Mindestentgelt in der Pflegebranche

Das Mindestentgelt für die Pflegebranche ist nicht nur für Vollarbeit, sondern auch für Arbeitsbereitschaft und Bereitschaftsdienst zu zahlen. Das entschied das Bundesarbeitsgericht mit Urteil vom 19. November 2014.

 

Die Klägerin war bei einem privaten Pflegedienst als Pflegehelferin gegen ein Bruttomonatsentgelt von 1.685,85 Euro beschäftigt. Zu ihren Aufgaben gehörte die Pflege und Betreuung von zwei Schwestern einer Katholischen Schwesternschaft, die beide an Demenz leiden und an den Rollstuhl gebunden sind. Neben den eigentlichen Pflegeleistungen oblagen der Klägerin auch Tätigkeiten im Bereich der hauswirtschaftlichen Versorgung der Schwestern (wie z.B. Zubereiten von Frühstück und Abendessen, Wechseln und Waschen von Wäsche). Sie arbeitete in zweiwöchigen Rund-um-die-Uhr-Diensten, während derer sie verpflichtet war, an der Pflegestelle anwesend zu sein. Sie bewohnte in den Arbeitsphasen im Haus der Schwesternschaft ein Zimmer in unmittelbarer Nähe zu den zu betreuenden Schwestern.

Mit ihrer Klage hat die Pflegehelferin eine Nachzahlung von rund 2.200 Euro brutto begehrt und geltend gemacht, das Mindestentgelt sei für jede Form der Arbeit zu zahlen.

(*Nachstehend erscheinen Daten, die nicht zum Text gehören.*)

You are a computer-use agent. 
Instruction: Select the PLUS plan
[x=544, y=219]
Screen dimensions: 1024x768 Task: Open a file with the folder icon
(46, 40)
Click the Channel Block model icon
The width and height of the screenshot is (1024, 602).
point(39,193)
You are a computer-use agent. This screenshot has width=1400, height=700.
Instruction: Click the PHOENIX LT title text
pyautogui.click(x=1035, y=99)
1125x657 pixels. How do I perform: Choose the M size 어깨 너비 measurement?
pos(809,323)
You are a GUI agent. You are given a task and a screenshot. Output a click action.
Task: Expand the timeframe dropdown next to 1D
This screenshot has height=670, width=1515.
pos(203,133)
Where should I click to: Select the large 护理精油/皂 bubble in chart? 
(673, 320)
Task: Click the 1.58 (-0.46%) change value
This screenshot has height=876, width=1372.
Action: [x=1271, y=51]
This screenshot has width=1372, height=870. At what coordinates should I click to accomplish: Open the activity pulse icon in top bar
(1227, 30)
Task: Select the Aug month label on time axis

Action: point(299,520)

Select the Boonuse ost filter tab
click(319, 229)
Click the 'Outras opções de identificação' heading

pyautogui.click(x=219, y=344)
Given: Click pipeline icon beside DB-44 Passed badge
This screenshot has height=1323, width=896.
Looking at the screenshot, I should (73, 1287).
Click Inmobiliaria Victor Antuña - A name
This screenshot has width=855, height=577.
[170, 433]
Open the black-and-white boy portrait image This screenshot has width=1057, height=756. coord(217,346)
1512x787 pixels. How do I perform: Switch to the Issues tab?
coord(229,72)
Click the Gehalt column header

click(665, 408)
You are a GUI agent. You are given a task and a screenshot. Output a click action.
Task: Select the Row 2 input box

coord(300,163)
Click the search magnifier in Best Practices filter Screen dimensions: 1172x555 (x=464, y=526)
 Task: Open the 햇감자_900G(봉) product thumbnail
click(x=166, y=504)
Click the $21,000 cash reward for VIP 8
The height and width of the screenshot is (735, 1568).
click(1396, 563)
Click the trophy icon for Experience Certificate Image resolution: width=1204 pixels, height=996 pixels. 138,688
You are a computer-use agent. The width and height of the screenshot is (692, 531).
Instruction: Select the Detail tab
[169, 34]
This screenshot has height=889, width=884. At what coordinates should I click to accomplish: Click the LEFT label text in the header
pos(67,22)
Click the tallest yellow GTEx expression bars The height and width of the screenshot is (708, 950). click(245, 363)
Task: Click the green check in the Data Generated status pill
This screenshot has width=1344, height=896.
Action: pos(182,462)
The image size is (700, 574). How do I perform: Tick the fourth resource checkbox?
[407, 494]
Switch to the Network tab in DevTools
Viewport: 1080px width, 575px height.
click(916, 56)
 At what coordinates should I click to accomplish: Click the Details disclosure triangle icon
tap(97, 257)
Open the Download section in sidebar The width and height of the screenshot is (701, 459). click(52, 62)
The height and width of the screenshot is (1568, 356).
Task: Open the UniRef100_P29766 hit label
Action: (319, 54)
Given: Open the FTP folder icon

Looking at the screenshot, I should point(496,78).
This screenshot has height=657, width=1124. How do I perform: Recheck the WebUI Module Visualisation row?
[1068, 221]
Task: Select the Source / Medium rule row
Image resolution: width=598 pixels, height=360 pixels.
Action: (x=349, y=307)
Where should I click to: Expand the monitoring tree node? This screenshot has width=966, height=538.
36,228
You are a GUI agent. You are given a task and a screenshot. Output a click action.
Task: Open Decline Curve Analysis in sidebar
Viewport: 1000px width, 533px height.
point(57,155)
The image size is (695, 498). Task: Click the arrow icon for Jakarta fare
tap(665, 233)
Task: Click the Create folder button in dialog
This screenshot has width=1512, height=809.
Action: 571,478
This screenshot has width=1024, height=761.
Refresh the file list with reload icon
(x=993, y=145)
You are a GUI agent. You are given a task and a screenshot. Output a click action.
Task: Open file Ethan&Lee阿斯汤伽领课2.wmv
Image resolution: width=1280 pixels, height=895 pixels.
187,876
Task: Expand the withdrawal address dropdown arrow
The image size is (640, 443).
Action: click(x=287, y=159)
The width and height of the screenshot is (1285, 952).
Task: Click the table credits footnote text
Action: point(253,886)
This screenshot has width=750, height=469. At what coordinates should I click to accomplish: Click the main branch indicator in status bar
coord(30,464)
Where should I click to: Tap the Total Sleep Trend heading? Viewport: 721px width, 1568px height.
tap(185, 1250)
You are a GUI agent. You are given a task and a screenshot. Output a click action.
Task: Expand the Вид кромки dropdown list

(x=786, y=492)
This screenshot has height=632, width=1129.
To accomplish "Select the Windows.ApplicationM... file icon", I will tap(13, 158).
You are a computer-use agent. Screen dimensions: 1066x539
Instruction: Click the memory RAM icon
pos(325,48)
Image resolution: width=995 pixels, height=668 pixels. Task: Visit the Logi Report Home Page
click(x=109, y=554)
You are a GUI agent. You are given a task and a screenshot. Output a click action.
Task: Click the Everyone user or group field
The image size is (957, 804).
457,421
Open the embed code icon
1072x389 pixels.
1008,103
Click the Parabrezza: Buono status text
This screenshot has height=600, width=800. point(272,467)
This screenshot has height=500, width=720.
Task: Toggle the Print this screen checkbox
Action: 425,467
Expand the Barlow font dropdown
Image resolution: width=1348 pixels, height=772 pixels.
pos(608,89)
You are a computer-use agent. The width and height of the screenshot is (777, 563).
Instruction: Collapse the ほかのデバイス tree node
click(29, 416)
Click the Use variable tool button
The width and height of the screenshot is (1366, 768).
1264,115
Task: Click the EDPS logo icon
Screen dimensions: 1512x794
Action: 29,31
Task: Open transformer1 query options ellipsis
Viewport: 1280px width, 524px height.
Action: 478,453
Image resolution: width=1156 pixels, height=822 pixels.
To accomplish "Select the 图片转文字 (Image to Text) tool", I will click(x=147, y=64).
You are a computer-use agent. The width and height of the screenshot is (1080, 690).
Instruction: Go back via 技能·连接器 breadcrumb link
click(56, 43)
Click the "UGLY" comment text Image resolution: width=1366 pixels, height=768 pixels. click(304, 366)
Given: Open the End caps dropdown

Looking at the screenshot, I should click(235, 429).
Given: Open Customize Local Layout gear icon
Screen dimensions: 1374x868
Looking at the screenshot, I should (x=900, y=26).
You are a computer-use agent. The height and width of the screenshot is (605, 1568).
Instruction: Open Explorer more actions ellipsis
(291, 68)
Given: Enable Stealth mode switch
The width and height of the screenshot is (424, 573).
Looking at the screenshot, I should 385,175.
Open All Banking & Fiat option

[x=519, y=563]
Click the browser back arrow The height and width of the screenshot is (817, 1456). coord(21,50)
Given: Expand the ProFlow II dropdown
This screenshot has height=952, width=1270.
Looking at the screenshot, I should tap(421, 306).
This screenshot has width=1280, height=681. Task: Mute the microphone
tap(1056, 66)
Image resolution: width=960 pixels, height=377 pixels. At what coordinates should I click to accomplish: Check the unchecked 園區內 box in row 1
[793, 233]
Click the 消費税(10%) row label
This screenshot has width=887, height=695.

Der Pflegedienst hat eingewendet, die Klägerin habe nicht 24 Stunden am Tag gearbeitet. Das Mindestentgelt sei nicht für Bereitschaftsdienst zu zahlen. Für diesen könne arbeitsvertraglich eine geringere Vergütung vereinbart werden.

Mit Urteil vom 19. November 2014 (Az. 5 AZR 1101/12) stellte das Bundesarbeitsgerichts (BAG) klar, dass das Mindestentgelt nach § 2 der Verordnung über zwingende Arbeitsbedingungen für die Pflegebranche (PflegeArbbV) "je Stunde" festgelegt ist und damit an die vergütungspflichtige Arbeitszeit anknüpfe. Dazu gehören nicht nur die Vollarbeit, sondern auch die Arbeitsbereitschaft und der Bereitschaftsdienst, so das BAG. Während beider muss sich der Arbeitnehmer an einem vom Arbeitgeber bestimmten Ort bereithalten, um im Bedarfsfalle unverzüglich die Arbeit aufzunehmen.

Arbeitsvertragliche Vereinbarungen, die für Bereitschaftsdienst in der Pflege ein geringeres als das Mindestentgelt nach § 2 PflegeArbbV vorsehen, sind nach dem Urteil unwirksam.